At the Boeotian city of Tanagra, Pausanias relates a local myth that credited the god with saving the city in a time of plague, by carrying a ram on his shoulders as he made the circuit of the city's walls:
There are sanctuaries of Hermes Kriophoros and of Hermes called Promachos. They account for the former surname by a story that Hermes averted a pestilence from the city by carrying a ram round the walls; to commemorate this Calamis made an image of Hermes carrying a ram upon his shoulders. Whichever of the youths is judged to be the most handsome goes round the walls at the feast of Hermes, carrying a lamb on his shoulders.

The myth may be providing an etiological explanation of a cult practice, carried out to avert miasma, the ritual pollution that had brought disease, a propitiatory act whose ancient origins had become lost but had ossified in this iconic motif. Reflections of Calamis' lost Hermes Kriophoros may be detectable on the Roman coinage of the city.
In Messenia, at the sacred grove of Karnasus, Pausanias noted that Apollon Karneios and Hermes Kriophoros had a joint cult, the ram-bearers joining in male initiation rites.
A description by Pausanias of a Kriophoros dedicated at Olympia, by the sculptor Onatas, has been compared by José Dörig with a surviving bronze statuette, 8.6 cm tall, in the Cabinet des Médailles, Paris, as a basis for reconstructing the Severe style of the sculptor.
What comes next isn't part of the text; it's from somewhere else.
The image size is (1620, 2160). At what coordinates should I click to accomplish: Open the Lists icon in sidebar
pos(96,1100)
Not all ancient Greek sculptures of sacrifiants with an offering on their shoulders bear young rams. The nearly lifesize marble Calfbearer, of ca 570 BC, found on the Athenian Acropolis in 1864 is inscribed "Rhombos", apparently the donor, who commemorated his sacrifice in this manner. The sacrificial animal in the case is a young bull, but the iconic pose, with the young animal across the sacrifiant's shoulders, secured by forelegs and rear legs firmly in the sacrifiant's grip, is the same as many kriophoroi. This is the most famous of the Kriophoros sculptures and is exhibited at the Acropolis Museum
Lewis R. Farnell placed this Hermes Kriophoros foremost in Arcadia:
The Kriophoros figure of a shepherd carrying a lamb, simply as a pastoral vignette, became a common figure in series denoting the months or seasons, characteristically March or April.
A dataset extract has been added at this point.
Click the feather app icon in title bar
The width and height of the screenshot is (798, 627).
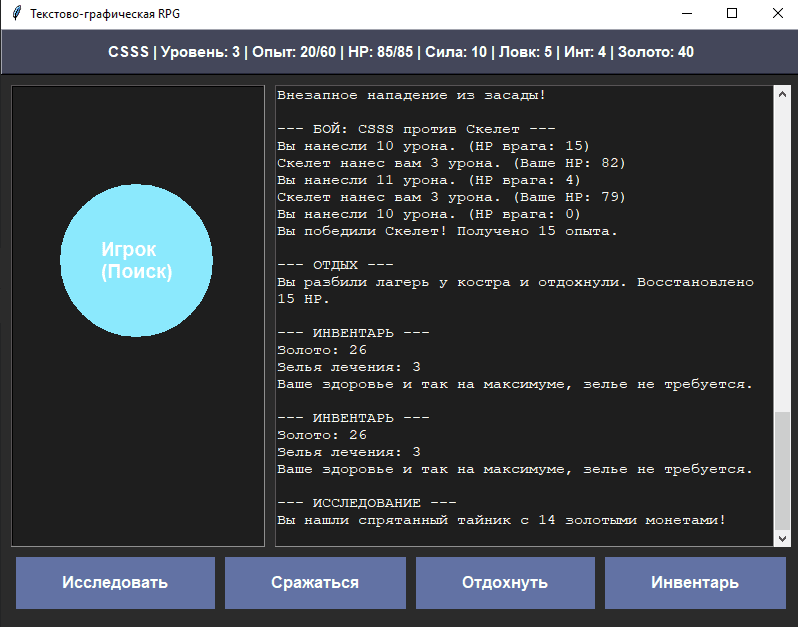[x=16, y=14]
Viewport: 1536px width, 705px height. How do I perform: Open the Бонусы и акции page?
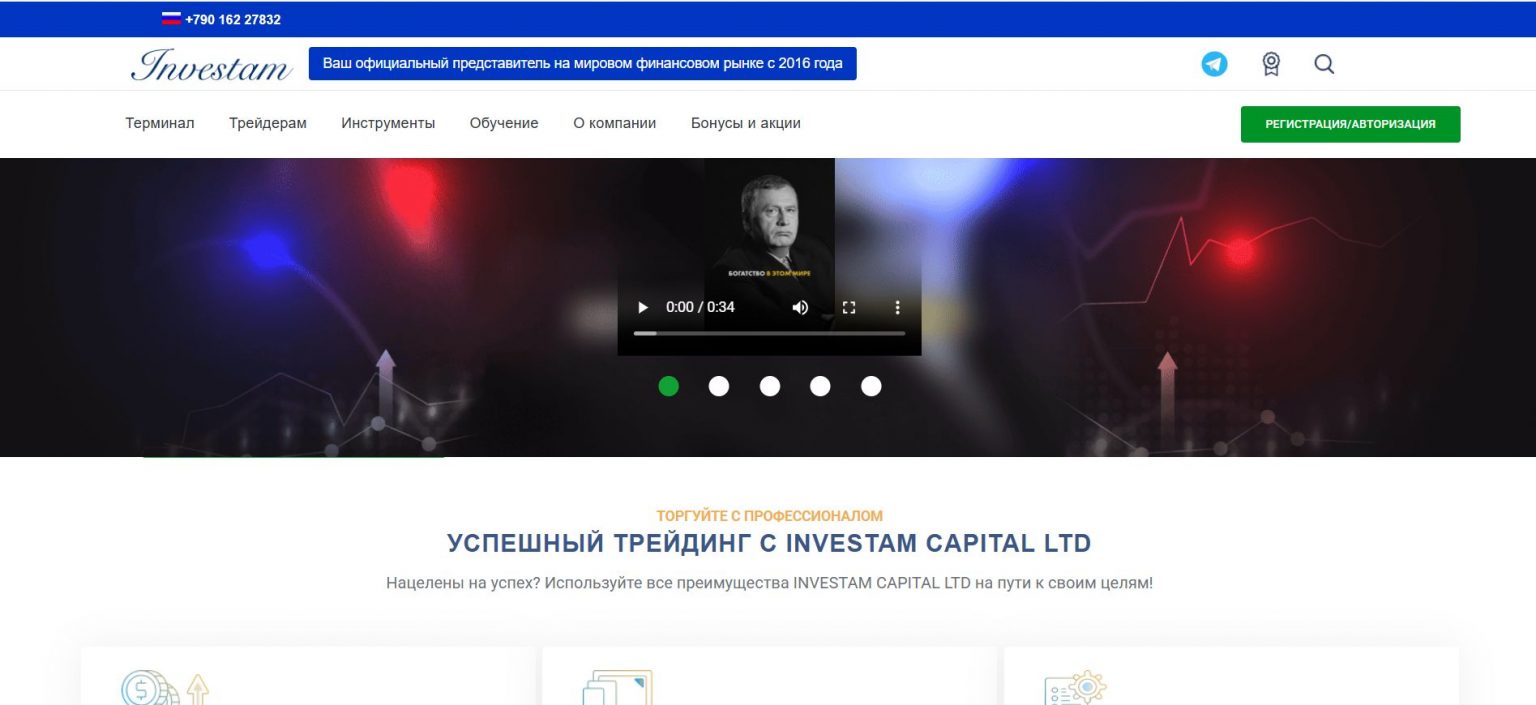[746, 123]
''Kriophoroi'' and "The Good Shepherd"

Free-standing fourth-century AD Roman sculptures, and even third-century ones, are sometimes identified as "Christ, the Good Shepherd", illustrating the pericope in the Gospel of John, and also the second-century Christian literary work The Shepherd of Hermas. In two-dimensional art, Hermes Kriophoros transformed into the Christ carrying a lamb and walking among his sheep: "Thus we find philosophers holding scrolls or a Hermes Kriophoros which can be turned into Christ giving the Law and the Good Shepherd respectively". The Good Shepherd is a common motif from the Catacombs of Rome and in sarcophagus reliefs, where Christian and pagan symbolism are often combined, making secure identifications difficult. The theme does appear in the wall-paintings of the baptistery of the Dura-Europos church, a house-church at Dura-Europos before 256 AD, and more familiarly in sixth-century Christian mosaics, as in the Mausoleum of Galla Placidia at Ravenna, and there is a famous free-standing sculpture, said to be of about 300AD, and made for a Christian, in the Vatican Museums.
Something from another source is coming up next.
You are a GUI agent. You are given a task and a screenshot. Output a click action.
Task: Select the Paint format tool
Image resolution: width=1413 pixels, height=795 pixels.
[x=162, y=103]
Not every Kriophoros, even in Christian times, is Christ, the Good Shepherd: a Kriophoros shepherd, fleeing with his flock from the attack of a wolf, was interpreted as a purely pastoral figure rather than as Christ, the Good Shepherd, when it appeared in the refined late fourth-early fifth century floor mosaics of a colonnade round a courtyard in the Great Palace at Constantinople. Nonetheless, "the shepherd must have been the picture most frequently found in places of worship before Constantine," as the most common of the symbolic depictions of Jesus used during the persecution of Christians under the Roman Empire, when Early Christian art was necessarily furtive and ambiguous. By the fifth-century, the relatively few depictions leave no doubt as to the identity of the shepherd, as at Ravenna.